Donnerstag, 5. August 2010

Brauen in Zeiten des Grauens

Der dritte Teil von Günther Thömmes Bierzauberer-Trilogie beginnt in den Anfangsjahren des 30-jährigen Krieges in der Stadt Magdeburg. Hauptfigur ist der junge Braumeister Cord Heinrich Knoll, der trotz der immer schlechter werdenden Versorgungslage seinen Ehrgeiz darin legt, das beste Bier der Stadt zu brauen. Im Mai 1631 rücken die kaiserlichen Truppen auf die Hochburg des Protestantismus vor und nachdem die Hilfe der schwedischen Verbündeten aus bleibt, ereignen sich Tage des Grauens: die siegreichen Katholischen fallen über die Stadt her und beginnen eine Orgie von Morden, Vergewaltigungen und Plünderungen, die später den Ausdruck "Magdeburgisieren" prägen. Dabei verliert Knoll seine Frau und drei Töchter. Ihm gelingt über einen geheimen Stollen mit seinem Sohn Ulrich die Flucht. Unterwegs schließt sich ihm die Soldatenfrau Magdalena an, deren Mann als Söldner der Kaiserlichen auf der Gegenseite kämpfte, aber ebenfalls beim Kampf um Magdeburg starb.

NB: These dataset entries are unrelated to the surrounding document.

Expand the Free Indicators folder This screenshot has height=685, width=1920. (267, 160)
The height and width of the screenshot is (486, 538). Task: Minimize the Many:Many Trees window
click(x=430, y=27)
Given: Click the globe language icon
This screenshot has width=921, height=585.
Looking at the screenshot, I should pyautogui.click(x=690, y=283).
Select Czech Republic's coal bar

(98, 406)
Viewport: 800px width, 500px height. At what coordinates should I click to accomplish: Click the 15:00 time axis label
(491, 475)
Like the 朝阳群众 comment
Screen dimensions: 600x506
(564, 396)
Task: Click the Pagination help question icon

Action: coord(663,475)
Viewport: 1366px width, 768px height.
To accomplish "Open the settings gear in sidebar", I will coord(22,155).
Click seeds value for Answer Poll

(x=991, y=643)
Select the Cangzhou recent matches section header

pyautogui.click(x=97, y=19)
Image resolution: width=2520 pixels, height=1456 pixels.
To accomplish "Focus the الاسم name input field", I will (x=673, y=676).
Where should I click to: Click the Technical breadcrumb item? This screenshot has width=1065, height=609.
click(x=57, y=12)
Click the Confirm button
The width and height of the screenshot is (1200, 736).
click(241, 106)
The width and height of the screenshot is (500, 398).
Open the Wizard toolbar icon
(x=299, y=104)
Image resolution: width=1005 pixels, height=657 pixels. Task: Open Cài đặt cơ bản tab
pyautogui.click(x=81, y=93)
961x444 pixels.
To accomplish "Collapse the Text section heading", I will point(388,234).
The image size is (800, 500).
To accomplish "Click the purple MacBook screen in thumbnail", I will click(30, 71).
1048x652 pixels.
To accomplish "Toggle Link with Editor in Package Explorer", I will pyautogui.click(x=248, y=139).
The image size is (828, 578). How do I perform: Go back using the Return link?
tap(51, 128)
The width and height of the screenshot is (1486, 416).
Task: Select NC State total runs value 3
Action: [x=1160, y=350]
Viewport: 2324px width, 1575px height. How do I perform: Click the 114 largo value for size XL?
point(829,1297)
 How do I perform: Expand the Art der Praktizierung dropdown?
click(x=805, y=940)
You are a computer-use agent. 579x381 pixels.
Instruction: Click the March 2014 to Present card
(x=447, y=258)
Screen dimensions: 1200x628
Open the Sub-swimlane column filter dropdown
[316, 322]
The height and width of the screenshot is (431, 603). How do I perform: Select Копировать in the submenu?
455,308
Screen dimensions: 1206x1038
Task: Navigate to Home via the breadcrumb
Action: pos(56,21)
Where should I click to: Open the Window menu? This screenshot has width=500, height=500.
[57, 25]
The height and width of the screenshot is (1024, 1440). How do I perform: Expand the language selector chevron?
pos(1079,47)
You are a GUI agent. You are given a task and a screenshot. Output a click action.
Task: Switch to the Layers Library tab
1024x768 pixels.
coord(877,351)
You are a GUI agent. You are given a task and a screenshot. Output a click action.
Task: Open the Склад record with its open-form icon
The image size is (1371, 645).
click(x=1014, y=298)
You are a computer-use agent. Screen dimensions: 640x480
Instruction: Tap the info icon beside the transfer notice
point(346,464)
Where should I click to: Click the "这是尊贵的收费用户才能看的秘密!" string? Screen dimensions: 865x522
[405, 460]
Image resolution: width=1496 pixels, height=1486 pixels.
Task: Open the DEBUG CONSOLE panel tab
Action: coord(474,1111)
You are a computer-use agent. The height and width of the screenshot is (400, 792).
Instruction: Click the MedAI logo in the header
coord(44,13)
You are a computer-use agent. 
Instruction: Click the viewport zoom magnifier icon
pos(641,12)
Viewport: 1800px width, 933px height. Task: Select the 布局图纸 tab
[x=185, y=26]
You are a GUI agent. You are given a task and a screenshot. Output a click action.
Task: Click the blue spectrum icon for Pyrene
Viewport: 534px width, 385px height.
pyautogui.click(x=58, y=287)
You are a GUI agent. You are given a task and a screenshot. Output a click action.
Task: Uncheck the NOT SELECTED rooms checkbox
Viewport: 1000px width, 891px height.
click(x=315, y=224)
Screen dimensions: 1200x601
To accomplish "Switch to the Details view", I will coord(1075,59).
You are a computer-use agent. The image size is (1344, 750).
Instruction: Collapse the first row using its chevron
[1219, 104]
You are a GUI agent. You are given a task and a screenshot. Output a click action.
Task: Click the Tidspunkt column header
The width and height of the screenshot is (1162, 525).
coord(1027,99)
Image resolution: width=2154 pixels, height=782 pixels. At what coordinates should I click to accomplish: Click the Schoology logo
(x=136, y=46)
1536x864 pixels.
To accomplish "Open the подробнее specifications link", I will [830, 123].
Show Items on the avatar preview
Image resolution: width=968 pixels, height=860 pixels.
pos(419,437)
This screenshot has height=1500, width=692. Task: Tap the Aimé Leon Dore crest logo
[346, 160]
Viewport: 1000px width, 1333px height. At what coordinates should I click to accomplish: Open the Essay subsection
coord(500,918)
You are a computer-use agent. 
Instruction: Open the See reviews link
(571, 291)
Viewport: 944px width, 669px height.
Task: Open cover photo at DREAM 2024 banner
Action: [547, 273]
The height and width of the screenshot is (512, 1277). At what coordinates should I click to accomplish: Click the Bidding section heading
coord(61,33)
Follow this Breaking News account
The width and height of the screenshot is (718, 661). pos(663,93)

Thömmes erzählt geradlinig und schwungvoll. Der lyrische Schnörksel und eine übertriebene Charakterisierung der Gedankenwelt seiner Charaktere ist seine Sache nicht. Dennoch erschafft er keine Schablonen sondern wirkliche Menschen, die sich entwickeln und auch zu überraschen vermögen. Die Handlung treibt Thömmes dabei stets flott voran, verfängt sich nicht in Nebenlinien oder allzu belehrenden Instruktionen zur Historie des Bierbrauens. Und dennoch erfährt man nebenher eine Menge über den Zeitgeist jener Epoche, die Lebensweise und die Umgangsformen. Man lernt quasi nebenher auf höchst unterhaltsame Art und Weise Geschichte.
Wie Cord und Magdalena einen Neuanfang versuchen - wie sie von elenden Kriegsflüchtlingen zu angesehenen Bürgern der traditionsreichen Bierstadt Bitburg (Thömmes Geburtsstadt) werden - und dann von feindlich gesinnten Fanatikern gnadenlos zerstört und gedemütigt werden, so dass der geradlinige Braumeister darüber sogar zum Mörder wird - all das ist hervorragend erzählt und ein wahrer Lesegenuss.
Im richtigen Leben hat Thömmes mittlerweile seine Wanderjahre aufgegeben und sich mit seiner eigenen "Bierzauberei" in Brunn am Gebirge, nahe Wien, nieder gelassen. Dort braut der Bitburger nun seine obergärigen Spezialitäten: Biere, die einen ebenso würzigen und einzigartigen Charakter haben wie seine historischen Romanhelden.